[PROMPT]: Return the part of the Fourier discussion below that runs from "All analogies are" up to and including "Fourier so well!", copied word for word.

[TEXT SHOWN]:
#####
The other important point is that Fourier doesn’t really give you frequency and loudness. It gives you complex numbers that can be used to estimate the loudness of different frequencies. But the complex nature of the transform is somewhat more complex than that (accidental pun).

A fun fact. The Heisenberg uncertainty principle can be viewed as the direct consequence of the nature of the Fourier transform. In other words, it is not an unexplained natural wonder but rather a mathematical inevitability. I only wish we could say the same about the rest of quantum theory!


All analogies are incomplete. It's kinda inherent in the definition of the word.

But it is a lovely, real-world and commonly understood example of how harmonics can work, and thus a nice baby-step into the idea of spectral analysis.


I wonder if my approach would help with your understanding?

https://dsego.github.io/demystifying-fourier/


Yes, I could understand almost all of this actually! Thanks for explaining Fourier so well!

I really don't have any mathematics in my background, so you lost me towards the very end when the actual math came in, but I can't fault your Fourier explanation for not also explaining imaginary numbers: even I can see they're out of scope for this post!
#####
[STORED DATA]:

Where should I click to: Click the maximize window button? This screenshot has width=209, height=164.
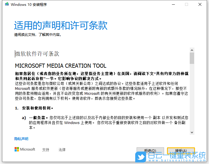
#####
[OUTPUT FOR THIS EXERCISE]:
All analogies are incomplete. It's kinda inherent in the definition of the word.

But it is a lovely, real-world and commonly understood example of how harmonics can work, and thus a nice baby-step into the idea of spectral analysis.


I wonder if my approach would help with your understanding?

https://dsego.github.io/demystifying-fourier/


Yes, I could understand almost all of this actually! Thanks for explaining Fourier so well!